Rumänien: Die schönsten Wanderungen zu Bären, Wölfen und Socken
Reiseerinnerungen von WWW-Gründer Christian Hlade
Seit meiner eigenen Erkundungsreise bin ich restlos begeistert von Rumänien, von der weiten und ursprünglichen Natur. Als erster Ort kommt mir das „Sockendorf“ Deutsch-Weißkirch in Siebenbürgen in den Sinn. Geschlafen habe ich dort in einem der frisch restaurierten, kleinen weißen Vierkanthöfe. Im Hof rennen ein paar Hühner herum, zum Waschen wurde ich in den Hof verwiesen und die Toilette ist ein Plumpsklo.
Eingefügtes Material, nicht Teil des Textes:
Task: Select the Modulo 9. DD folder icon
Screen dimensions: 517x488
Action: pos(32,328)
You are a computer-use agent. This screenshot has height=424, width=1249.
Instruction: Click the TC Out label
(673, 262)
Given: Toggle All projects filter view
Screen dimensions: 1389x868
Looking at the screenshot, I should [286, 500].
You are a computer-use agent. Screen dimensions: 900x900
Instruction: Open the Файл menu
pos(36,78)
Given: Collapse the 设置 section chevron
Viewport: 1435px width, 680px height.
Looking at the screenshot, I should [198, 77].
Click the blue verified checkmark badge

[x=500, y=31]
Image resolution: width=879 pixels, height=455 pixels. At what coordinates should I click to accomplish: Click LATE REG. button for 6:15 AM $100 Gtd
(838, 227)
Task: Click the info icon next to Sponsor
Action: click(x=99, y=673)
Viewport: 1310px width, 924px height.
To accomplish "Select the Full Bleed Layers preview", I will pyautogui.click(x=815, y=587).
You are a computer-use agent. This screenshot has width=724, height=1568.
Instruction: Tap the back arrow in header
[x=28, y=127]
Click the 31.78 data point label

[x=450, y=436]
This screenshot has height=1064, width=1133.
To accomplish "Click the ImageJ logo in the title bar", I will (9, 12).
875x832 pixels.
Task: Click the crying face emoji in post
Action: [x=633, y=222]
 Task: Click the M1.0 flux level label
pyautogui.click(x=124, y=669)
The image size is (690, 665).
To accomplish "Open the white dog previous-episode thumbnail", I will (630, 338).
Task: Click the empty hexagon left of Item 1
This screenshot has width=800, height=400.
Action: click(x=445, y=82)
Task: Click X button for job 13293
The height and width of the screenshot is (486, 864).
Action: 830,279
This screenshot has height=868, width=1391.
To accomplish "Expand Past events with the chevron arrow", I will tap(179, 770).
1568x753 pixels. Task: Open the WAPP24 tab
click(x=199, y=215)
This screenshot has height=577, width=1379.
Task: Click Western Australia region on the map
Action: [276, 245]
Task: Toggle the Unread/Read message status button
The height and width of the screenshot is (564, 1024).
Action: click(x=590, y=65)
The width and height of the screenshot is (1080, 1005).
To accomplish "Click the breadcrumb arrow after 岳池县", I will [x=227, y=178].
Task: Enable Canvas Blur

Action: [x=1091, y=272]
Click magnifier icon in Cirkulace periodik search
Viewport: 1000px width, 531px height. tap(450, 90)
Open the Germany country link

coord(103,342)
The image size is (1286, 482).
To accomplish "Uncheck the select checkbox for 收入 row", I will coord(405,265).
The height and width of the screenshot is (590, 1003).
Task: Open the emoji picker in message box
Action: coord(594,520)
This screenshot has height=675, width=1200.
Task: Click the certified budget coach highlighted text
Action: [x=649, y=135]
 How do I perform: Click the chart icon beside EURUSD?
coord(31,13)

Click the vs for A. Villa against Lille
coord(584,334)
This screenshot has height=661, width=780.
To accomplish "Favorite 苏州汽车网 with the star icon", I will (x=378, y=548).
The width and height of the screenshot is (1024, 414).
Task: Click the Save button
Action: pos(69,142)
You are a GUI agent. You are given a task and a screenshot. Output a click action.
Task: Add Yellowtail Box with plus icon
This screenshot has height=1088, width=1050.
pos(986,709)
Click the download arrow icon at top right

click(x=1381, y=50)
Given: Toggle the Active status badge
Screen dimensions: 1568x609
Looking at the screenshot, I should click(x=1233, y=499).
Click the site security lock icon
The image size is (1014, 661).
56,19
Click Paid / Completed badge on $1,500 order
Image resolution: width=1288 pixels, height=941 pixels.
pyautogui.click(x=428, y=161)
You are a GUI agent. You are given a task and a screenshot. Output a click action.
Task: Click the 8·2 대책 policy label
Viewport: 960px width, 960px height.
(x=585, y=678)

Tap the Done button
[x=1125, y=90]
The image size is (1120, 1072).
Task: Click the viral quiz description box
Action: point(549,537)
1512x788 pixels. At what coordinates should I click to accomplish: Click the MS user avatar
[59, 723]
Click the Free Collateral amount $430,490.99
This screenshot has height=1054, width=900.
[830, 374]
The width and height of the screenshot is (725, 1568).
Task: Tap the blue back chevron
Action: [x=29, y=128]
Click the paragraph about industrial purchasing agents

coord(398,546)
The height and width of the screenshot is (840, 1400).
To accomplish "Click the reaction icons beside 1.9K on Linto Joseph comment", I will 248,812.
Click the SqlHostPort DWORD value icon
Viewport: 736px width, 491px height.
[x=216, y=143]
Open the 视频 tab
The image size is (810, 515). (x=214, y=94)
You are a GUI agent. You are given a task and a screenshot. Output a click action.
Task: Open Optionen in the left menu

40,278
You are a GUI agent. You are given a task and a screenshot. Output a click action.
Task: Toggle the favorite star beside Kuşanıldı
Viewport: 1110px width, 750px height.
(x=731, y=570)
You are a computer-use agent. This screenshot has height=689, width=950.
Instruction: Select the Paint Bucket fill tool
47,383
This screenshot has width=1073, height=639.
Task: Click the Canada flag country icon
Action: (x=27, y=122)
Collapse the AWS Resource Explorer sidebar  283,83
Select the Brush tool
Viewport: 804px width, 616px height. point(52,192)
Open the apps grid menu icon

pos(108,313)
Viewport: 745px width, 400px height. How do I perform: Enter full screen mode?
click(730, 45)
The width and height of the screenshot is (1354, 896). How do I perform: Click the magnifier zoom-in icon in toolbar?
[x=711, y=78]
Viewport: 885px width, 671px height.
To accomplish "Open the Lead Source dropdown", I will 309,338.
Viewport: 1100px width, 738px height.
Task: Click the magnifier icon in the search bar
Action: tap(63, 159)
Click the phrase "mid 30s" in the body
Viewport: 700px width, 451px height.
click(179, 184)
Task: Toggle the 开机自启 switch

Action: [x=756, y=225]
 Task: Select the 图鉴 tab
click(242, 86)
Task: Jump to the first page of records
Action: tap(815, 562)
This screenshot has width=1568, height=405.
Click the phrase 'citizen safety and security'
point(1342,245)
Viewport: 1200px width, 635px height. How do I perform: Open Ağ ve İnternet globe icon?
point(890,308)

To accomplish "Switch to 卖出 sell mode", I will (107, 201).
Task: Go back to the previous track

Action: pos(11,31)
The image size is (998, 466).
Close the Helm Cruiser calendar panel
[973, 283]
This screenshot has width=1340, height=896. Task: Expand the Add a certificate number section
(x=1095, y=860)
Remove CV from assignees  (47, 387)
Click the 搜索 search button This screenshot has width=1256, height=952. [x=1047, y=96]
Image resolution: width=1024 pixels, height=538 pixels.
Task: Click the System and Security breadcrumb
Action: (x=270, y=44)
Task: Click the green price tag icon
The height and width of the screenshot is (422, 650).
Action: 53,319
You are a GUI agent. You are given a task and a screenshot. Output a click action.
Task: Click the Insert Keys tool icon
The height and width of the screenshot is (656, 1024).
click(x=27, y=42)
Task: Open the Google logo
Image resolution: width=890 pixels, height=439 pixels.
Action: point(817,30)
Ein, höchstens zwei Zimmer kann eine Bauernfamilie hier für Besucher freiräumen. Nach dem Frühstück bin ich gleich zur Kirchenburg hinübergejoggt, für die Deutsch-Weißkirch berühmt ist: Ihretwegen und wegen des ursprünglich erhaltenen Dorfbildes darf sich Viscri, wie der Ort auf Rumänisch heißt, zum Weltkulturerbe zählen. Gegründet haben das Dorf vor 800 Jahren deutsche Siedler, die Siebenbürger Sachsen. Auf unseren Reisen in dieser Region stoßen wir immer wieder auf ihre Spuren: alte Friedhöfe mit verwitternden Grabsteinen voll deutscher Namen; wir besuchen aber auch eine evangelische Kirche und ich erinnere mich an einen alten deutschsprachigen Schulmeister.
Große Küche
Das Essen, zu dem auch die Weltweitwandern-Gäste abends in einem der Höfe zusammenkommen – Polenta, Gemüse und Käse –, liefern Bäuerinnen aus dem Ort. Als Bergführer geht ein Roma-Bursche mit. So können sich die Familien ein bisschen Zusatzgeld verdienen und einige junge Leute können dank dieser Einnahmen eine Ausbildung zum Erhalt der traditionellen Bauweisen absolvieren, kürzbar. Auf dem Weg zur Kirchenburg bin ich auch bei dem winzigen Geschäft vorbeigekommen, in dem man handgestrickte Schafwollsocken kaufen kann. Begonnen hat das damit, die die alte Leana 1996 ein Sockenpaar zu zugezogenen Deutschen brachte, um sie gegen Lebensmittel einzutauschen. Das sprach sich herum, inzwischen machen bei dem Projekt „Frauen stricken Socken“ an die 120 Frauen und Mädchen mit und fertigen auch Handschuhe, Babydecken und Pullover. Für mich ist Deutsch-Weißkirch ein bisschen wie Bullerbü, eine Reise in ein bäuerliches Altertum. Freilich halten die neuen Zeiten auch hier Einzug: Mit Glockengeläut kündigt sich da ein Pferdefuhrwerk an – und wenn es um die Ecke biegt, sieht man den Kutscher mit dem Handy am Ohr.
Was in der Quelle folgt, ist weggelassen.